Tasks to carry out –
- a) In the Norway travel post, reproduce the passage that begins at the words "(Disclaimer: Much of" and stops after "in the field.)".
- b) Keep writing the Norway ski touring blog post from the point where it ends.

Norway Travel Tips & Packing Ideas

Post by blogger | June 8, 2015      
May 2014 diesel at about $7 a gallon USD.

May 2014 diesel at about $7 a gallon USD. Click to enlarge.

From what I saw, Norway is most certainly an exceptional place for ski touring, especially that of the springtime variety. Just like the Alps, lodge and hut options abound — but unlike the Alps you’ll experience a peaceful less frantic culture (at least unless a Michael Jackson video is on the screen). Problem is, peace comes at a price.

(Disclaimer: Much of Lisa’s and my Norway ski touring trip was sponsored by Norwegian Tourism boards as well as by Marker-Volkl, so I’m not claiming any expertise on dirtbagging the Norge. Perhaps next spring? But here is a little something about Skiing on a budget in Norway, from a couple of guys who are experts in the field.)

Stored data –
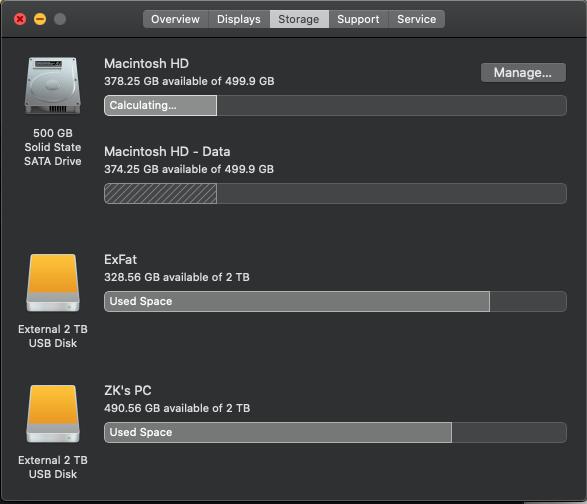Click the ZK's PC orange external drive icon
This screenshot has height=504, width=587.
pos(53,414)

Results for each task –
- a)
(Disclaimer: Much of Lisa’s and my Norway ski touring trip was sponsored by Norwegian Tourism boards as well as by Marker-Volkl, so I’m not claiming any expertise on dirtbagging the Norge. Perhaps next spring? But here is a little something about Skiing on a budget in Norway, from a couple of guys who are experts in the field.)

- b)
For visitors from nearly any other country, Norway is expensive. After observing how things work, it appears that the best way to go on a budget would be to tent camp, while avoiding restaurants by shopping grocery stores and cooking your own food. Regarding beer, it’s amazingly pricey. A Norwegian brew can cost about $10 USD if you’re in a restaurant, and don’t even think about buying something imported! Good time to cut back on your alcohol consumption (and also a good time to thank Stian for the Aass I quaffed at Spiterstulen.)

You've heard of the 'Big Mac Index' for comparing prices in different countries? How about the Sushi Index?

You’ve heard of the ‘Big Mac Index’ for comparing prices in different countries? How about the Sushi Index? ‘Deluxe Assorted Sushi’ shown on this street menu is 229 Norwegian Krone, or $28.75 USD at today’s Google calculated exchange rate.

Transportation is the budget challenge. If you plan on moving around much and reaching trailheads you’ll probably need a car — a rental can cost upwards of $200/day! Adding to the problem, fuel prices could put the clamp on using a rental: during our trip even the slightly cheaper diesel was going for about $7.00 USD a gallon! You could still swing that if you didn’t do too much long distance driving and shared cost among a group, but yikes.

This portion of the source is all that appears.